__Written exercise__. Reproduce the records below from their very first line through the line holding "pos(241,782)", including that line.

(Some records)
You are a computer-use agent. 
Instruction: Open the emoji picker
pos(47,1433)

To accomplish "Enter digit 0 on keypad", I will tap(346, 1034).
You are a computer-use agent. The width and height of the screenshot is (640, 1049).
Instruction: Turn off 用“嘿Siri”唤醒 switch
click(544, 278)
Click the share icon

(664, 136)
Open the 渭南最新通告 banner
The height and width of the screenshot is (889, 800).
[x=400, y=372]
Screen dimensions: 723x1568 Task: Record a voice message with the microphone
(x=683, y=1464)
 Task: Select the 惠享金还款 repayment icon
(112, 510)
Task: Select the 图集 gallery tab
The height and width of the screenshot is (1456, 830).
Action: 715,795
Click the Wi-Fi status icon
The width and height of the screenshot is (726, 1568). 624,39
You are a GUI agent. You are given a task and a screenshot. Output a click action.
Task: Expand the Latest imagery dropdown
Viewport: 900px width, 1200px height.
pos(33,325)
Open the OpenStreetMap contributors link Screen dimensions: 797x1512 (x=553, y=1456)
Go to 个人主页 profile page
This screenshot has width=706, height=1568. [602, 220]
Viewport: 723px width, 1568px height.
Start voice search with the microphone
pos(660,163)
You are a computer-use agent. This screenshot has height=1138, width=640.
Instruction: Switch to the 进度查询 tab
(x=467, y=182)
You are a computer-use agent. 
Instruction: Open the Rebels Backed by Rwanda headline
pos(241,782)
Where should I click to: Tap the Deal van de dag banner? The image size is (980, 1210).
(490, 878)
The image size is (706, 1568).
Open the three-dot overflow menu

__Solution to the problem__.
You are a computer-use agent. 
Instruction: Open the emoji picker
pos(47,1433)

To accomplish "Enter digit 0 on keypad", I will tap(346, 1034).
You are a computer-use agent. The width and height of the screenshot is (640, 1049).
Instruction: Turn off 用“嘿Siri”唤醒 switch
click(544, 278)
Click the share icon

(664, 136)
Open the 渭南最新通告 banner
The height and width of the screenshot is (889, 800).
[x=400, y=372]
Screen dimensions: 723x1568 Task: Record a voice message with the microphone
(x=683, y=1464)
 Task: Select the 惠享金还款 repayment icon
(112, 510)
Task: Select the 图集 gallery tab
The height and width of the screenshot is (1456, 830).
Action: 715,795
Click the Wi-Fi status icon
The width and height of the screenshot is (726, 1568). 624,39
You are a GUI agent. You are given a task and a screenshot. Output a click action.
Task: Expand the Latest imagery dropdown
Viewport: 900px width, 1200px height.
pos(33,325)
Open the OpenStreetMap contributors link Screen dimensions: 797x1512 (x=553, y=1456)
Go to 个人主页 profile page
This screenshot has width=706, height=1568. [602, 220]
Viewport: 723px width, 1568px height.
Start voice search with the microphone
pos(660,163)
You are a computer-use agent. This screenshot has height=1138, width=640.
Instruction: Switch to the 进度查询 tab
(x=467, y=182)
You are a computer-use agent. 
Instruction: Open the Rebels Backed by Rwanda headline
pos(241,782)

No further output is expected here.